__WHAT YOU SHOULD DO__:
Reproduce every item from the line containing "The width and height of the screenshot is (417, 741)." down to the line containing "Identify the location of 'HOME'.", replacing "Identify" with "Locate" and leaving all else unchanged.

__EXCERPTED RECORDS__:
※ ※ ※

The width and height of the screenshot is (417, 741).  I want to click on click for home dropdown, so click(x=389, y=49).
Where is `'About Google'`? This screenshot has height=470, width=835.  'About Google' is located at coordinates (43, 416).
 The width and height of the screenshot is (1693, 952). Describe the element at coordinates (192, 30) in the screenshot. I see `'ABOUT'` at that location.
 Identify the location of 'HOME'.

※ ※ ※

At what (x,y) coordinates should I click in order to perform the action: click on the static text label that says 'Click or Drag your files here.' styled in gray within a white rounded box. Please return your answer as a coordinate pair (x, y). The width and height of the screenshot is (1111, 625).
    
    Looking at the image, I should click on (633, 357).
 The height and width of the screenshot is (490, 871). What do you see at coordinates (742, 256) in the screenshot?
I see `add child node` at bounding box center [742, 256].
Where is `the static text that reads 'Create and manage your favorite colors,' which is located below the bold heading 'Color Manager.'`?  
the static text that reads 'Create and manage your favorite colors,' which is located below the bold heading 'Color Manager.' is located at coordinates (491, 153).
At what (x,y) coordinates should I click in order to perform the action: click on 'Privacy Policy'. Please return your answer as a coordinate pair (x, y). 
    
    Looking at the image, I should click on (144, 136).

※ ※ ※

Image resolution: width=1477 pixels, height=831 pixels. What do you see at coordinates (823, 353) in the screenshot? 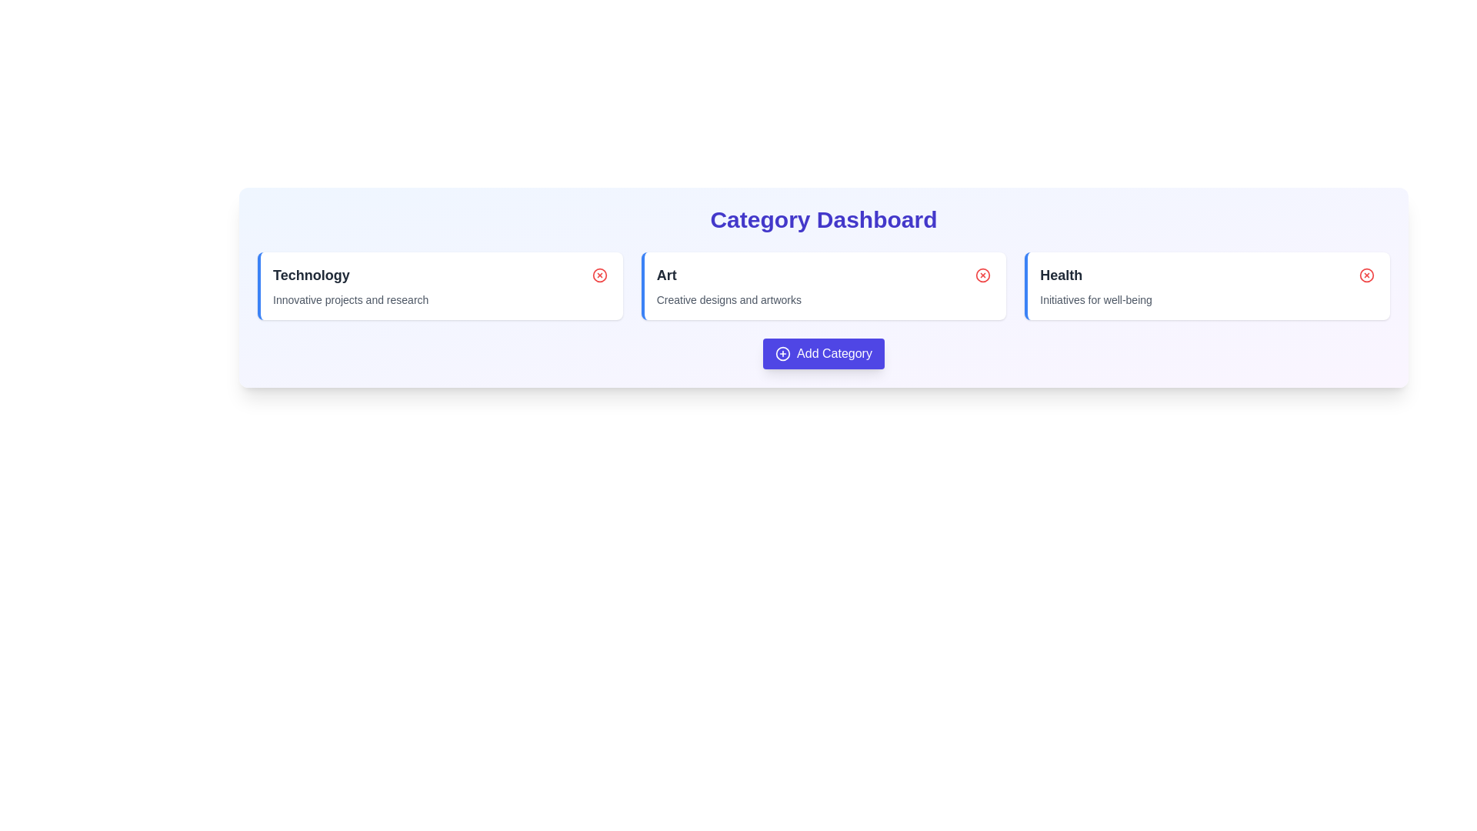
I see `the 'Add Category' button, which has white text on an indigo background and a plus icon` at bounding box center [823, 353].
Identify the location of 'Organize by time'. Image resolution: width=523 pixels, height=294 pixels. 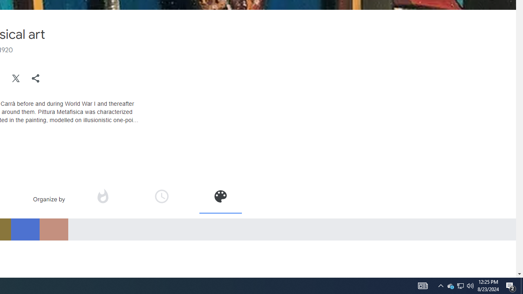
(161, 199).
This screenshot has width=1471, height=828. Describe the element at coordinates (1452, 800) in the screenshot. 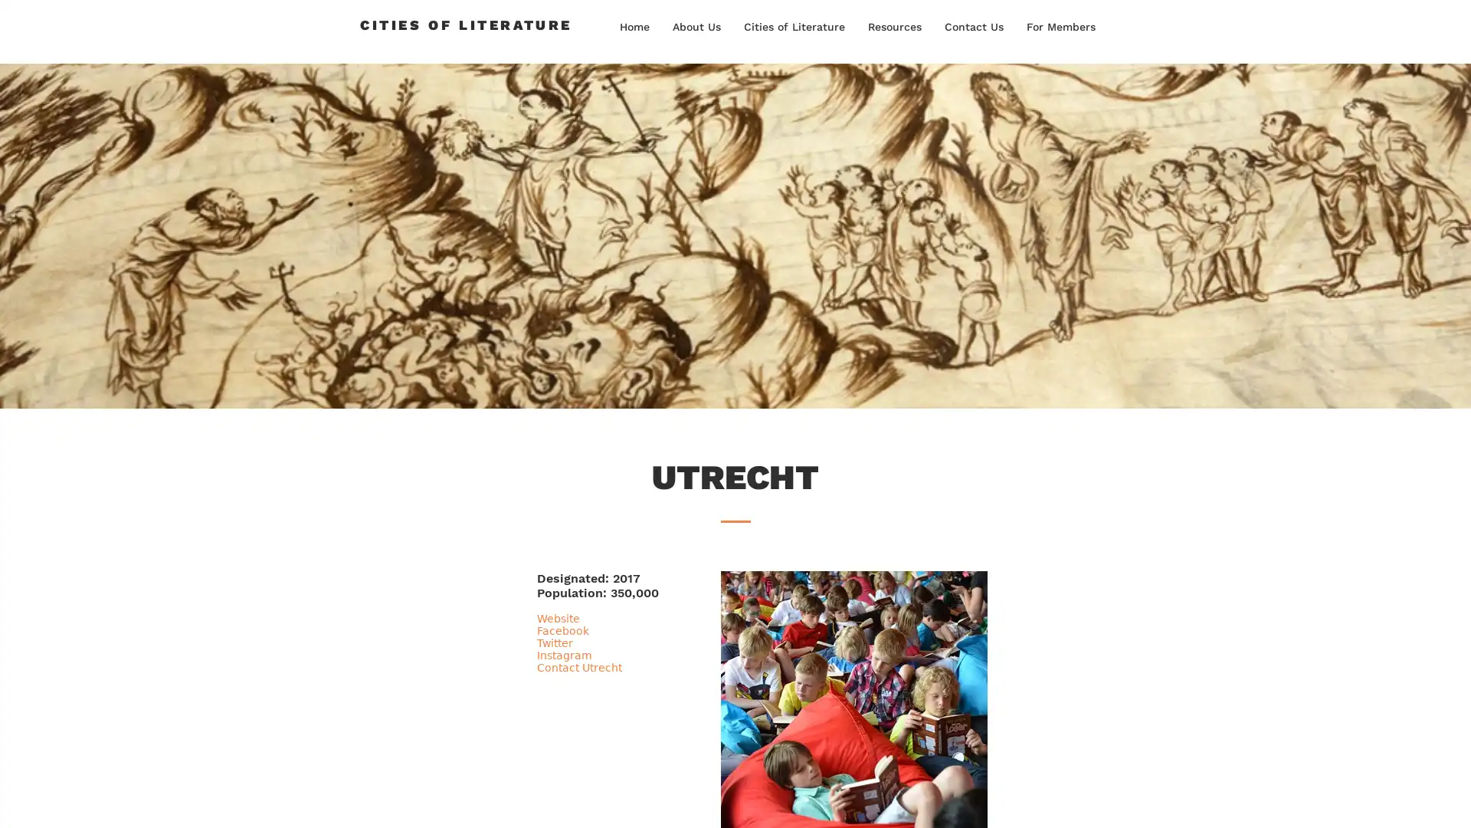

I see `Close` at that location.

※ ※ ※

__SOLUTION TO THIS TASK__:
The width and height of the screenshot is (417, 741).  I want to click on click for home dropdown, so click(x=389, y=49).
Where is `'About Google'`? This screenshot has height=470, width=835.  'About Google' is located at coordinates (43, 416).
 The width and height of the screenshot is (1693, 952). Describe the element at coordinates (192, 30) in the screenshot. I see `'ABOUT'` at that location.
 Locate the location of 'HOME'.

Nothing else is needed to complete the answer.